初投稿なので、お見苦しいところが多々あると思いますが、見守ってやってください。

 それは家の裏にある古い蔵の中にあった。


 蔵と言っても我が祖父が、集めに集め並べに並べた本がところ狭しと整列している、蔵という名の図書館でもあった。僕がその蔵へ入るようになったのはいつからだったろうか。事故の前もそれなりに入っていたが、事故の後はそれまで以上に蔵へ入るようになっていた。



 その日も、読み終えた小説を置いて新たな小説または活字で書かれた文の集合体、とりあえず本と呼ばれるものなら何でもよいと、いつものように物色を開始する。物色を開始すると、もう慣れたがいまだに理解できない祖父のこだわりに本選びは難航させられる。祖父は几帳面なのか、はたまた大雑把なのか、彼の分類とやらで本を整理しており、<怪>やら<徳>やら一つの漢字からなる分類を見せていた。さらに、分類ごとに読んでみるとその文字に関する本が並んでいるのかと思いきや、まったく関係ない本が置いてあったりするから本選びには頼りにならない。例えば、<怪>の文字から想像するに妖怪やら怪談話があるものだとその分類から何冊か取り出すと、カメラの取扱いの本だったり植物と土壌の関係について書いた本だったりと、何でここなのかわからないものが多々あるのだ。祖父に聞いてみたところ、その分類には自信があるといい<怪>には<怪>の理由があるのだという。その中でも一番変なのが<変>の分類なのである。変なものが変なのだから、それはまっとうな分類に見えるのだが、何語でかかれているのかもわからない本や血の色で描かれた絵集などがあり、それはもう変なのである。


 祖父の腰の関係で数年前に少しだけ工事し、バリアフリーの装いの広い通路は、狭い通路だったころと比べ非常に助かっていて、その広い通路を迷路のように進んでいき、最後にたどりつくのが<変>で分類された本棚である。小さい頃、蔵の中にかくれんぼで隠れているとき偶然<変>の本棚を見つけてしまったときは、ほこりかぶった不気味な本、蜘蛛の巣、薄明りという条件で若干トラウマになりかけたのはいい思い出だ。だが、16歳にもなるとそんなトラウマも消え去り、物色して最終的にたどり着いた<変>の本棚は好奇心を刺激する何かにしかならない。変てこな動物だか、なんだかわからない生物が書かれた本でも見てみるかとその日も気軽に本棚に手をのばす。



 ばしんっっ



 小さな衝撃と小さな光とともに一冊の本が、広い通路にぼとっと音をたてて落ちる。あの時はちょっとめまいがしたくらいだと思っていたが、よくよく考えてみれば、その現象すべてがおかしく、ぎりぎり手を伸ばせば届くほどの高さにあった本が落下したというのに傷ひとつないというのにそのことに気づかなかったのに、多少今後悔している。今の後悔むなしく、あの時の僕は一種の催眠状態にかかったようにその本を腕に抱え込み、蔵から出ていた。





「ゴン、ご飯ができてるよ。」




 自分の部屋へ入る直前、祖母から声をかけられる。が、そのまま部屋の中に入る。部屋がしまる音が聞こえても、祖母は何も反応しない。耳が遠いのではなく、蔵から出た僕が一冊本を読み終わらない限り出てこないのを知っているため何も言わないのである。その日も蔵からとってきた推理小説か、物理系の本でも一冊読もうとしていたが、何語かわからない言語で書かれた本をなぜか手に取っていた。

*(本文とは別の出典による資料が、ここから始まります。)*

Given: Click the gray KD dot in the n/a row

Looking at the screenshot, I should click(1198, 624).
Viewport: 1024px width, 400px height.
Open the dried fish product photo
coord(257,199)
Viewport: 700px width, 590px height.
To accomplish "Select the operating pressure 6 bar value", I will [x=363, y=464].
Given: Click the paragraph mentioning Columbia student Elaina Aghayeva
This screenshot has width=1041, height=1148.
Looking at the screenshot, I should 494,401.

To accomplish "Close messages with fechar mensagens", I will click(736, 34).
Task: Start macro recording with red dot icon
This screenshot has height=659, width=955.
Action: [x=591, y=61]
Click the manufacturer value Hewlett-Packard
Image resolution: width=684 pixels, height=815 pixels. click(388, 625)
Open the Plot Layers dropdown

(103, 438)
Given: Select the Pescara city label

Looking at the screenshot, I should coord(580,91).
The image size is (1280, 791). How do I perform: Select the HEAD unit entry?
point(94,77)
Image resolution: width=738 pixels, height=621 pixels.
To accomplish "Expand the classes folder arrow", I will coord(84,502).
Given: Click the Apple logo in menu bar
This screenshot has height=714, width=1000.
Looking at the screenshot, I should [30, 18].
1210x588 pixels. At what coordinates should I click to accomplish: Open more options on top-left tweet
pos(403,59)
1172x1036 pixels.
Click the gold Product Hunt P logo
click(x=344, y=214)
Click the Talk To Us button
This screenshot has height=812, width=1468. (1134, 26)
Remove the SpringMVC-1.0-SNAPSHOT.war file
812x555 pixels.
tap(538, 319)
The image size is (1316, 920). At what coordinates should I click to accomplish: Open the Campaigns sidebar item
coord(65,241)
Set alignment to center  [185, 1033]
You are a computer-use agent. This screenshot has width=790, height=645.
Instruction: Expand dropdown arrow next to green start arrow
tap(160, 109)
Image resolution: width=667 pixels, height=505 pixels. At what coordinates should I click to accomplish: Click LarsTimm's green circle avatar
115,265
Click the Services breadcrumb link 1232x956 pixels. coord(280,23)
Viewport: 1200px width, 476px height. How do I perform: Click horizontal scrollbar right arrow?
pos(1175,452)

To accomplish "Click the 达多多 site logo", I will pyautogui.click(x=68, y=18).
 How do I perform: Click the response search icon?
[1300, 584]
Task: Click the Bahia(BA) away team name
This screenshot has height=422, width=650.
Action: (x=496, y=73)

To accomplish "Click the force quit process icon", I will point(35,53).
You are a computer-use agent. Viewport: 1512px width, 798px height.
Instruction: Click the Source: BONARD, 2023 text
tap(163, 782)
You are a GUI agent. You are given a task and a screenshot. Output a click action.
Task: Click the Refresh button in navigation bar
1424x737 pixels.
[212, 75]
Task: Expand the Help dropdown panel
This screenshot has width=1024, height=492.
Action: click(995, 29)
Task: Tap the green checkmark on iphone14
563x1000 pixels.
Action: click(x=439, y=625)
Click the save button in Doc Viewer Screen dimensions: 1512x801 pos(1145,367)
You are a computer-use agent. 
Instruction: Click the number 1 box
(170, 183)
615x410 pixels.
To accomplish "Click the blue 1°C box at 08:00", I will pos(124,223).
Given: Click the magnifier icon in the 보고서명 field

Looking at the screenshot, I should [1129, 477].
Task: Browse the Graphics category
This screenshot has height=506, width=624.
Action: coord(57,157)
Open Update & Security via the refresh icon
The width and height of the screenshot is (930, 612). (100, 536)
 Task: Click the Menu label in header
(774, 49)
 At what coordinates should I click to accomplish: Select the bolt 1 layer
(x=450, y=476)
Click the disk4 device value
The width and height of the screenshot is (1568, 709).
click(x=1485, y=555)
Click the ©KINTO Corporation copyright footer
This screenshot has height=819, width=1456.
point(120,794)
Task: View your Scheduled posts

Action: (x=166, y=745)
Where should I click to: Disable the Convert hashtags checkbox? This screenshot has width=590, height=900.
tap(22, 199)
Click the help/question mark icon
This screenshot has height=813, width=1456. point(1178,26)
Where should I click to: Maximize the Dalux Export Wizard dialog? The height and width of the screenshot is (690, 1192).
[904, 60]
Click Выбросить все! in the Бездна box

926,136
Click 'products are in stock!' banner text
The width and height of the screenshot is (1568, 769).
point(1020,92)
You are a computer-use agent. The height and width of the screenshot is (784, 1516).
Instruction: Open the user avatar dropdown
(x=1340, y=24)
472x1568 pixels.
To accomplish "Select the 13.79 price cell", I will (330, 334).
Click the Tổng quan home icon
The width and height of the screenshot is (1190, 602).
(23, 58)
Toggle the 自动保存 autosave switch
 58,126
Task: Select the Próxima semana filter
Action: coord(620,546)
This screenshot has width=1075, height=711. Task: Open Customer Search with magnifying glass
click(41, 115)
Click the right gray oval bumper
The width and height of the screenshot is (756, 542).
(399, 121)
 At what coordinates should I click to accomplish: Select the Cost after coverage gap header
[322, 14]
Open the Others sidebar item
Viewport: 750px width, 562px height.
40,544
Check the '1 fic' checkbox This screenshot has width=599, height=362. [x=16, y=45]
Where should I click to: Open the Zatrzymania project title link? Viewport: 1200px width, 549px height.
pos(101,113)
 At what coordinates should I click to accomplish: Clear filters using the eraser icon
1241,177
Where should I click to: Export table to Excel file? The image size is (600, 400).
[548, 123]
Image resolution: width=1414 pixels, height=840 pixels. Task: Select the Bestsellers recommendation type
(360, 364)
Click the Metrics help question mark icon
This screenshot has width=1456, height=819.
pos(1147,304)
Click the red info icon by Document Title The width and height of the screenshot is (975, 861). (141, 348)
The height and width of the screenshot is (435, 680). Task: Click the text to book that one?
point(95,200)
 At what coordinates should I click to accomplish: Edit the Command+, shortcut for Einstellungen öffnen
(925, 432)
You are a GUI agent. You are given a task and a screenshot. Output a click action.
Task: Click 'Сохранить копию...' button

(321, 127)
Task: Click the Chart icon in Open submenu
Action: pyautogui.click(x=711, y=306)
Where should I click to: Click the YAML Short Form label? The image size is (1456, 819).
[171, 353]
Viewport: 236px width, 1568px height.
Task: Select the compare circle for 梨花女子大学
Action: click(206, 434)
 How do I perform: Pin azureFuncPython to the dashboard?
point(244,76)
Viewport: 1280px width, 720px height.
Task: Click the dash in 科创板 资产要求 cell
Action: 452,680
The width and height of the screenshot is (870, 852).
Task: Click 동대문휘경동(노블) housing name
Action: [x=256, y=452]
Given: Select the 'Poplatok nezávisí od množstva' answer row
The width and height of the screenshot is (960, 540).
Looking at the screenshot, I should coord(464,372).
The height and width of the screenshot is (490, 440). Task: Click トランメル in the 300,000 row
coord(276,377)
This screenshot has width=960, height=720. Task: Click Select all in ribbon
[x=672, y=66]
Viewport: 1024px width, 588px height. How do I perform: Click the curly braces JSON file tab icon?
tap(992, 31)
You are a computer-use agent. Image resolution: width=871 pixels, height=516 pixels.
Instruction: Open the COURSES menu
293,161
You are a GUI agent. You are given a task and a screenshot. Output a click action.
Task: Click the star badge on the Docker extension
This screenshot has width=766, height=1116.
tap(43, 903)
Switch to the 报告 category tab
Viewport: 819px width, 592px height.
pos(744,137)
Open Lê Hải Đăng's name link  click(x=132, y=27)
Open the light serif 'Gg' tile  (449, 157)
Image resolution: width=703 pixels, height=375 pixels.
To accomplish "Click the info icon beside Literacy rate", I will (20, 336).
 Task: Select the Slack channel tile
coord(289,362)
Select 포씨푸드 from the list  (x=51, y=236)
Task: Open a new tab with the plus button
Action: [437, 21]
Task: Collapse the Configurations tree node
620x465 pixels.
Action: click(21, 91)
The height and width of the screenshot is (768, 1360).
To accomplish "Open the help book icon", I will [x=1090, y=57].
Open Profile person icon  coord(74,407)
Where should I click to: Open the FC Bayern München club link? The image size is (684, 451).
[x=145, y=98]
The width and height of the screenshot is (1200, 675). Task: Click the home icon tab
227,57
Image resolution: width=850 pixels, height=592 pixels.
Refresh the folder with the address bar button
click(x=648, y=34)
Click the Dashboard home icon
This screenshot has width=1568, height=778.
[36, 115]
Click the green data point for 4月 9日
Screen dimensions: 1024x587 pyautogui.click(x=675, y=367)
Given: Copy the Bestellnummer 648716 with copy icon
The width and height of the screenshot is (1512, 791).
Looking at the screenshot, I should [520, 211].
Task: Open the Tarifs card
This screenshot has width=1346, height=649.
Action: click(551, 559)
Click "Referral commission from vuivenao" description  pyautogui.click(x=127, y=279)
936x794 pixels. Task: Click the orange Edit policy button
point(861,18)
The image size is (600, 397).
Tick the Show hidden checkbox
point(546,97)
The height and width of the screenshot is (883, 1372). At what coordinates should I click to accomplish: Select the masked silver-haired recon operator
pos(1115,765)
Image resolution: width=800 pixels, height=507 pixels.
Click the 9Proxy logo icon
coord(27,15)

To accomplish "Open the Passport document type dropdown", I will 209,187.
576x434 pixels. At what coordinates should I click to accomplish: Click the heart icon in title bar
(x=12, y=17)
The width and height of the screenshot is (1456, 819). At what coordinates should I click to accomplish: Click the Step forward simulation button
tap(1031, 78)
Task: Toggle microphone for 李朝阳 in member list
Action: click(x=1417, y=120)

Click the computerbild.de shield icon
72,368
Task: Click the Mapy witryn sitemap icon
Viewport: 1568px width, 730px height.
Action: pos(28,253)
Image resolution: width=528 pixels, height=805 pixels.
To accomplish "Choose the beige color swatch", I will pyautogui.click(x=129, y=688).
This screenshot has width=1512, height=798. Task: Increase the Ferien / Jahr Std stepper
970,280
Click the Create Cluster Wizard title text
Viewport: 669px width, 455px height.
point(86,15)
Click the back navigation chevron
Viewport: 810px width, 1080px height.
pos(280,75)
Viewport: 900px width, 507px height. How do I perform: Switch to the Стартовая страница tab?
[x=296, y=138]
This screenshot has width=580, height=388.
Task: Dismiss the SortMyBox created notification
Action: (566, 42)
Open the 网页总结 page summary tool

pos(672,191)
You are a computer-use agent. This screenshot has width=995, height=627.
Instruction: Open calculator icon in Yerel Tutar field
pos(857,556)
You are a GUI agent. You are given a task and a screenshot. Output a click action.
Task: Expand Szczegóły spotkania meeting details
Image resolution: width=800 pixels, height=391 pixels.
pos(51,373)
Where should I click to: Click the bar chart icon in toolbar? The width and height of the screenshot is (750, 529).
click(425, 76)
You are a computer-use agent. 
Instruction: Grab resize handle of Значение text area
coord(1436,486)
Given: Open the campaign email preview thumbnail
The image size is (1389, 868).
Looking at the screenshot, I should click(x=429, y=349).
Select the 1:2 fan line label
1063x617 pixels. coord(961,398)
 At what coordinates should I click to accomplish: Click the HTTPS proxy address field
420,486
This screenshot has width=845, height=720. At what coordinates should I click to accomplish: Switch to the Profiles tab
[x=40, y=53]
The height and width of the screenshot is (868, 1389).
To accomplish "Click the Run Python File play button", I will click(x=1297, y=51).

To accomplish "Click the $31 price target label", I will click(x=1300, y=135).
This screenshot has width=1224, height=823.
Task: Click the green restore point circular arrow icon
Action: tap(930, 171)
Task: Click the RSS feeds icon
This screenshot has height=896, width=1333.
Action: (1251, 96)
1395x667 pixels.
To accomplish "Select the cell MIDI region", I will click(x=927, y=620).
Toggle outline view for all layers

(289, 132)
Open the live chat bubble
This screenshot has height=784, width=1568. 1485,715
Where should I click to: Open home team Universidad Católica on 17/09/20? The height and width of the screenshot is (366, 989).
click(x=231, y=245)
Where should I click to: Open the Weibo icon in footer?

 まずは外の表紙と裏側をじっくりみる。図鑑程もある大きさと質量、埃がすこしかぶっていたというのに少し払えば、新品のような色合いとつやをはなつ。裏側には、よく漫画や映画などでみる魔法陣がかかれている。そして、表紙には何語かもわからないタイトル。なぜ、こんな本に興味があるかもわからなかったが、惹きつけられた。とりあえず、ぱらっと、意味がわからなくても見てみるかっと本を開いてみたのが、物語の始まりだった。